Our Great Questions lesson took many iterative forms.We talked about the criteria for a Great Question: yes/no verses how/why, knowing the answer verses knowing where to find the answer, knowing where to find the answer verses knowing roughly where you might start to look for the answer. We talked about how forming a really Great Questions can lead to sustaining a multi-week investigation, and how taking the time to start researching now (4 weeks before we start to transition out of the Exploration phase of the Arc), might help to sustain your self-directed project later.This is heavy, heavy stuff for a middle schooler. This flavor of inquiry was something I had to wait until age 28 and year 2 of graduate school to really start to understand. I think that being able to even set up this sort of directed provocation for an 11 or 12 or 13 or 14 year old is a gift, and I treated it as such for the whole week.The Great Questions that Blue formulated during our first brain dump session were amazing. They ranged from super specific questions about plants and history and animals and each other to things that humanity itself doesn't have the capacity and/or technology to answer. We talked about all of these. We sorted them. We decided which were too big and which were too small and after establishing a comfortable middle ground, everyone tried again: this time formulating Great Questions about seeds.We will use these after the Thanksgiving Break to start to narrow curiosities for their Arc projects. In the mean time, just the act of writing out questions has already sparked some research possibilities for a few. I can't wait to see how this grows.Blue's second line of inquiry this week involved practicing self-direction.We did this for two reasons:
- As we begin to transition out of the Exploration phase of the Arc, I will become less of a facilitator of awesome (sometimes random) learning experiences, and more of a project management partner. I will start to help folks stay on task, and also push them off tasks if the questions become too easy to answer. I will be both Devil's Advocate and a support system. I will do this because it's part of my job, but also because I deeply believe in this method of pedagogy -- and this transition will not be easy for any of us.
- Secondarily, everybody needs different things in order to be productive, stay focused, and accomplish goals. Everyone's goals are different. And yet, here we are, all in the same space, for something like 30 hours a week. We gotta work together, and we gotta be respectful of the needs of others and the needs of ourselves.

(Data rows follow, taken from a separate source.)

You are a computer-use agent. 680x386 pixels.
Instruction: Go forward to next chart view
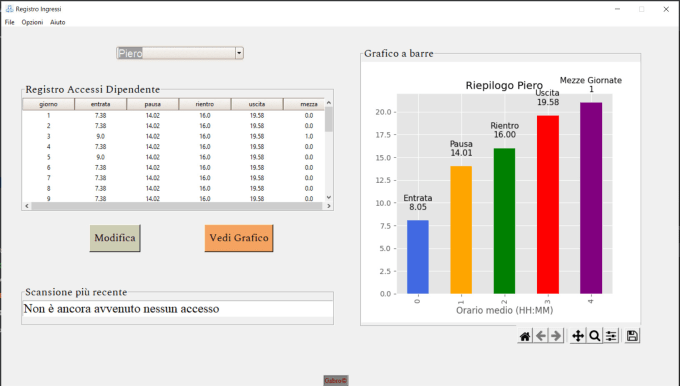click(556, 336)
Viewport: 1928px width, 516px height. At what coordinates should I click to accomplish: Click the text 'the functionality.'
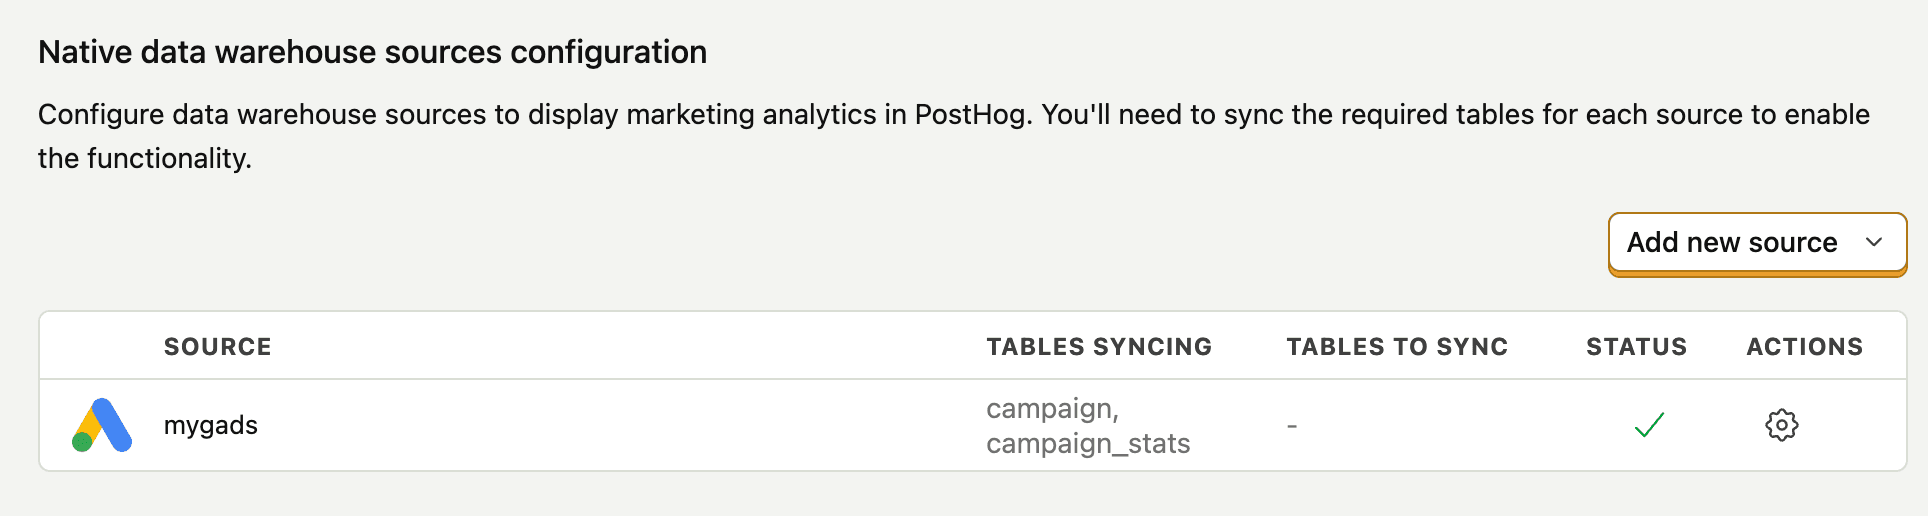[x=145, y=159]
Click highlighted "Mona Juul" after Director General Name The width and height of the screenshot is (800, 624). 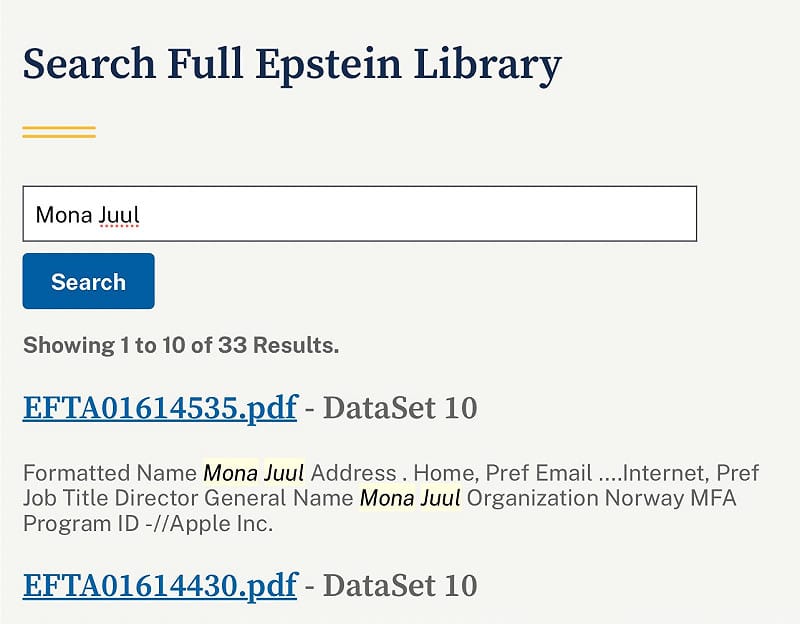[x=409, y=498]
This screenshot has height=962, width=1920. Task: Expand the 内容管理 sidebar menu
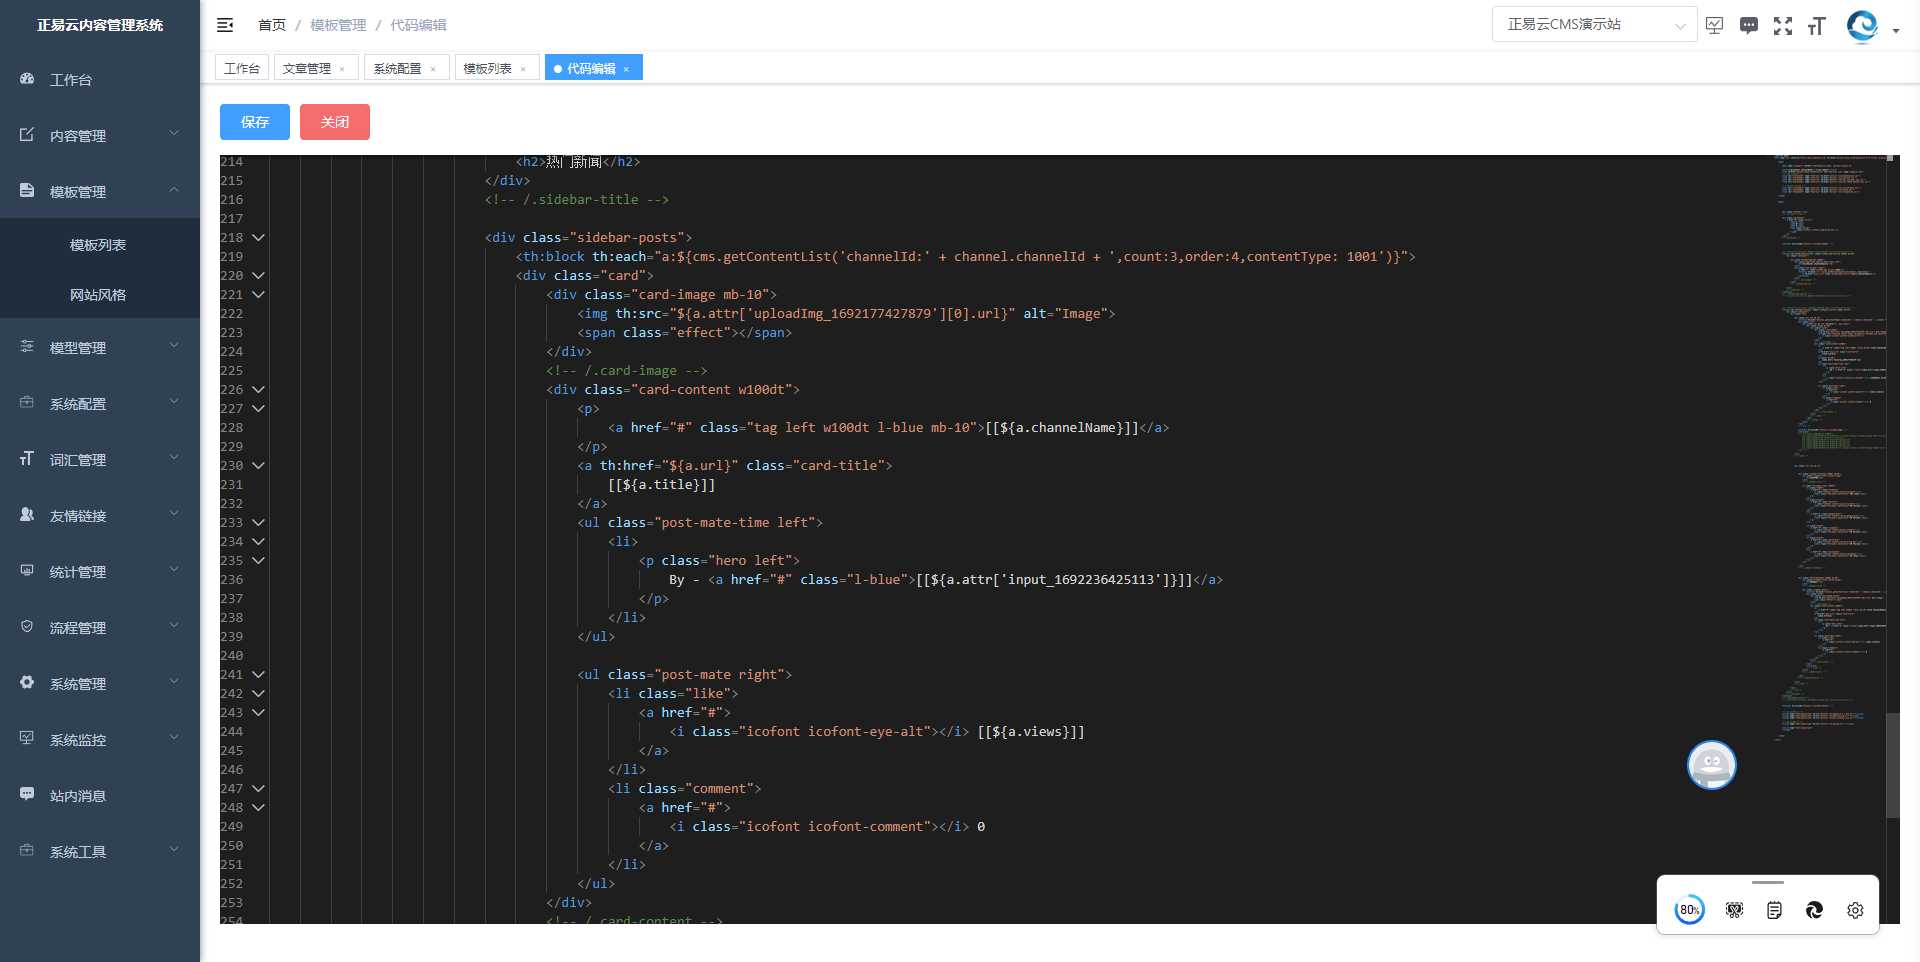[100, 135]
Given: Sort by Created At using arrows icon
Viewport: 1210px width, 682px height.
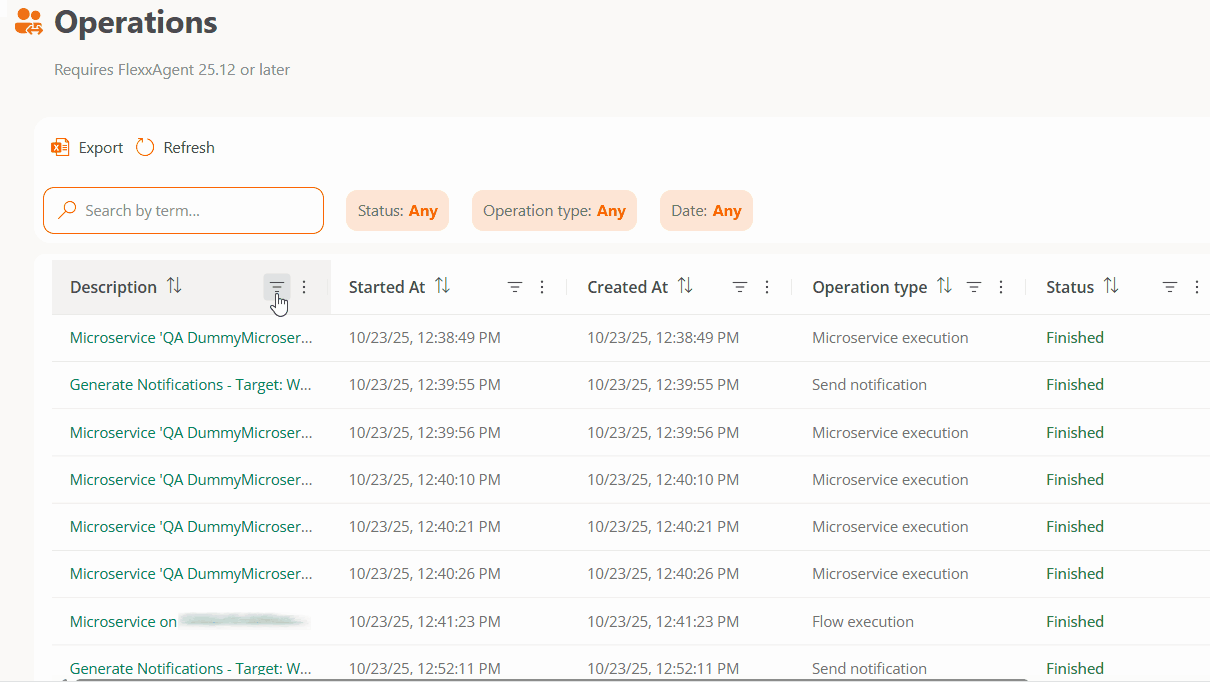Looking at the screenshot, I should (x=685, y=286).
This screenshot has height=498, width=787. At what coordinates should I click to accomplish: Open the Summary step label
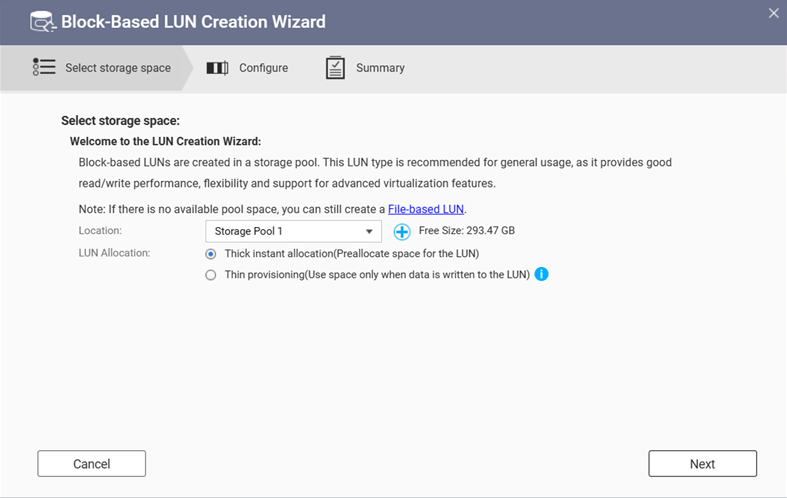coord(380,68)
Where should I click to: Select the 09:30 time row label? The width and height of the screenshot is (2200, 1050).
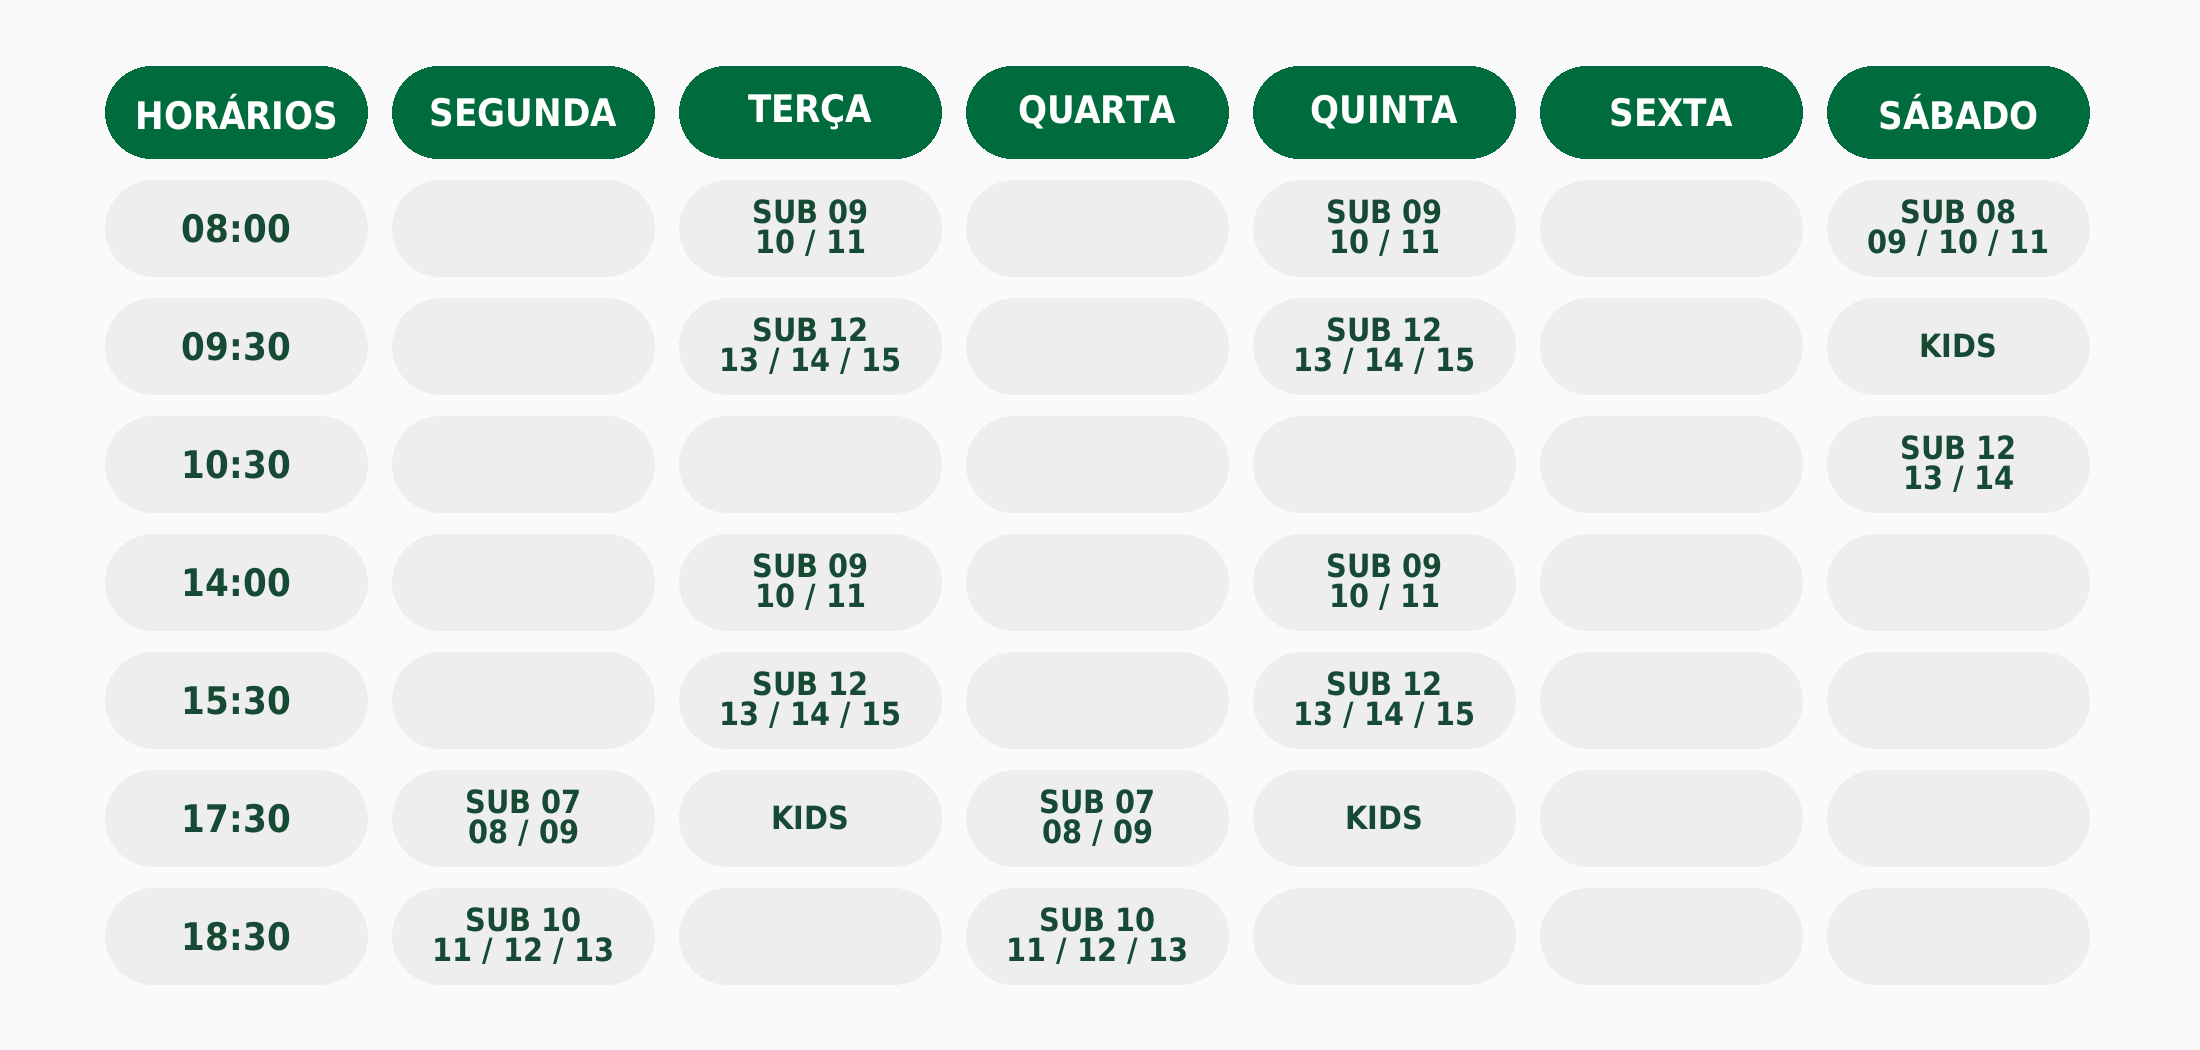[x=236, y=347]
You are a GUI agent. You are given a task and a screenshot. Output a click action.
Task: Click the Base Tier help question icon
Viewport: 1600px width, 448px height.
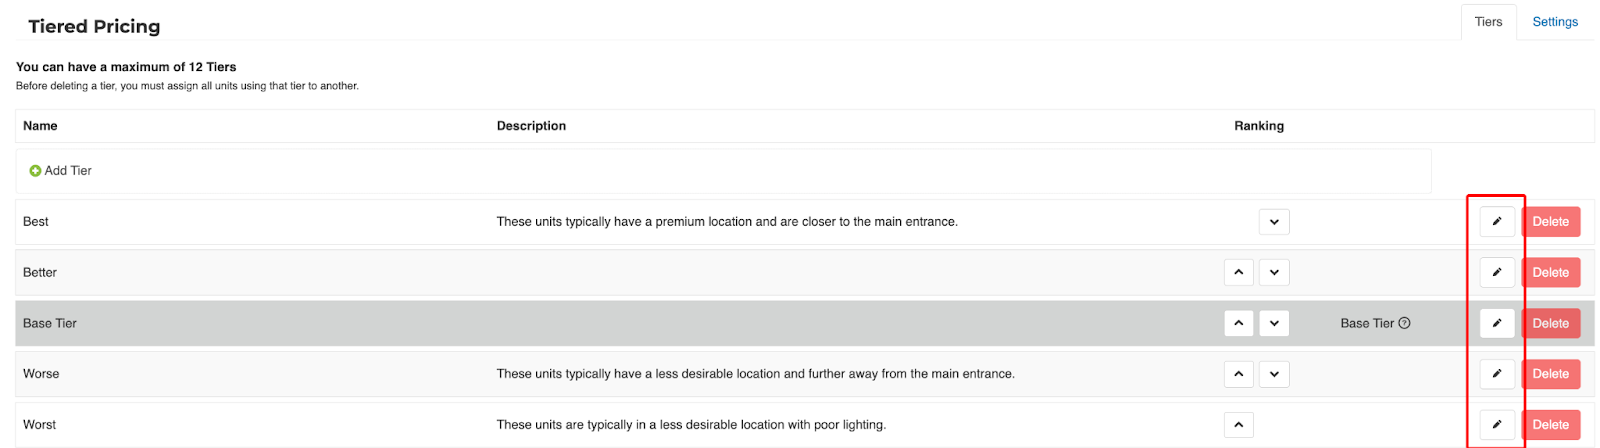click(x=1404, y=323)
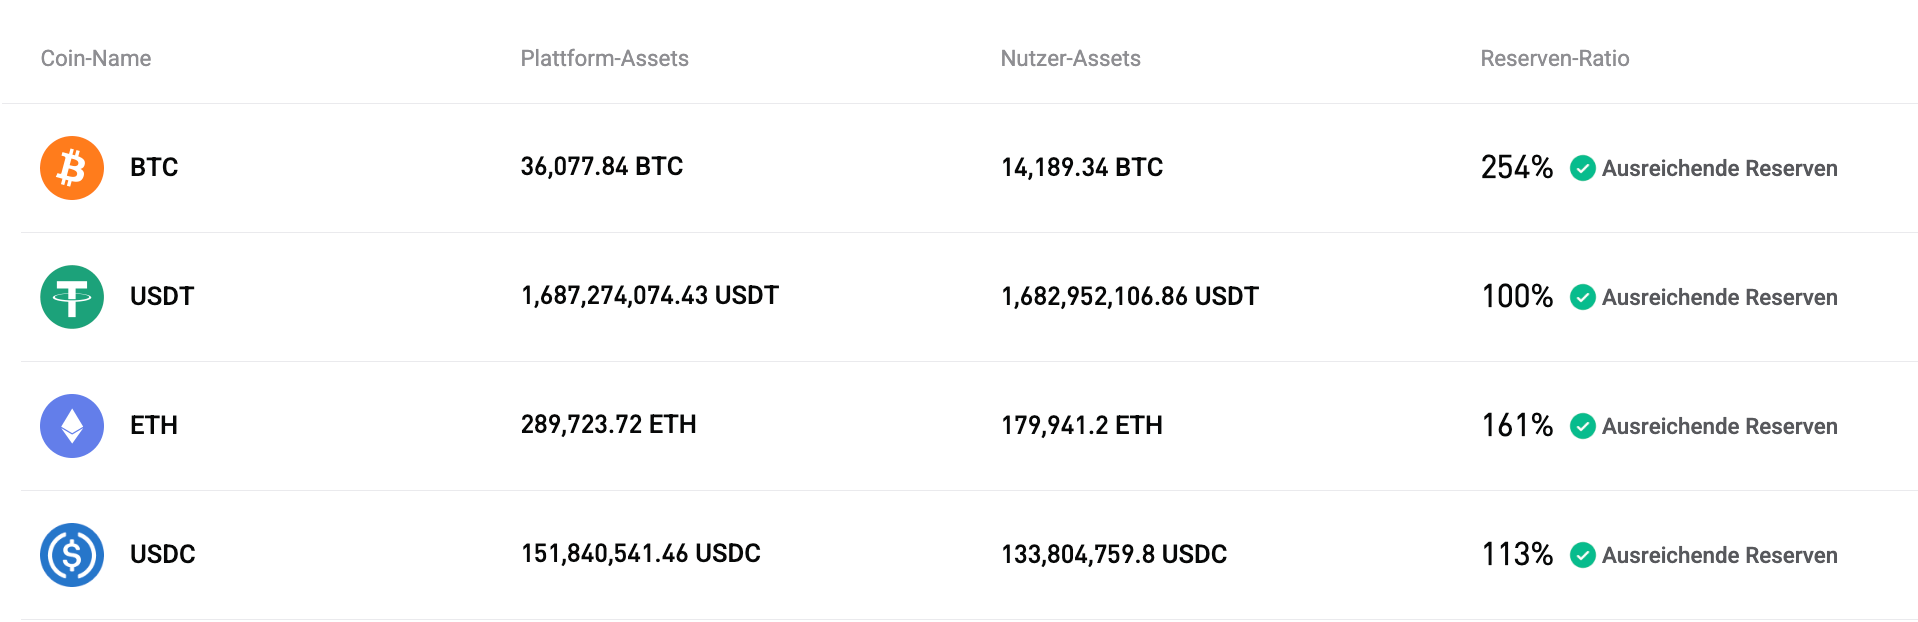Click the purple ETH Ethereum icon
This screenshot has width=1918, height=622.
coord(71,425)
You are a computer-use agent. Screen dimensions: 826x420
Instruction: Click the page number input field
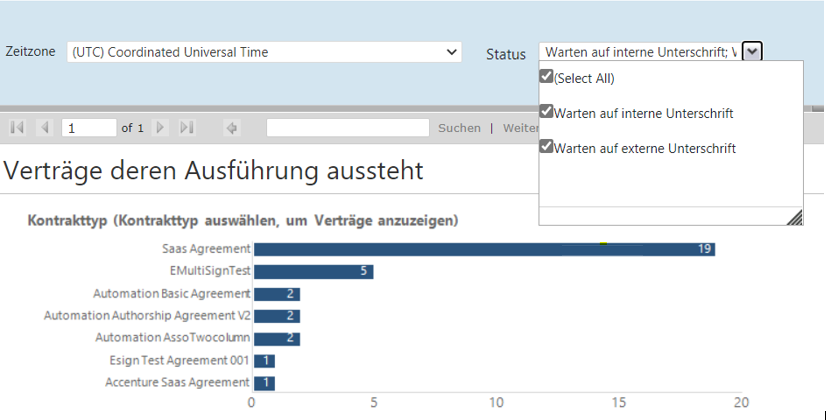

With that said, the week involved a few scenarios in which I had one-on-one meetings, helped folks get going, and then backed off. It was their job to come to me if they got stuck. It was their job to stay on task. And, it also became their job to sit and reflect about what went right and what went wrong and what they could have done differently.Leaving time and space for reflection helped everyone take the next day to reset, and try again with a newly established perspective.During an assessment meeting last week, I told a parent that I think my job here is always about two things: establishing learning scenarios that have specific steps that weave in between one another and also run parallel at times, and that I try to be always transparent about the meta curriculum."We are doing this because...""This process is important because...""Reflection helps bookend because...""We are practicing this process because..."I think the constant transparency helps Blue understand what's happening and invest in their own learning experiences. These things are tools in a toolbox that you're building as we go. I'm going to always give them blueprints for the toolbox and the tools.After all, this isn't actually about me. It's for them.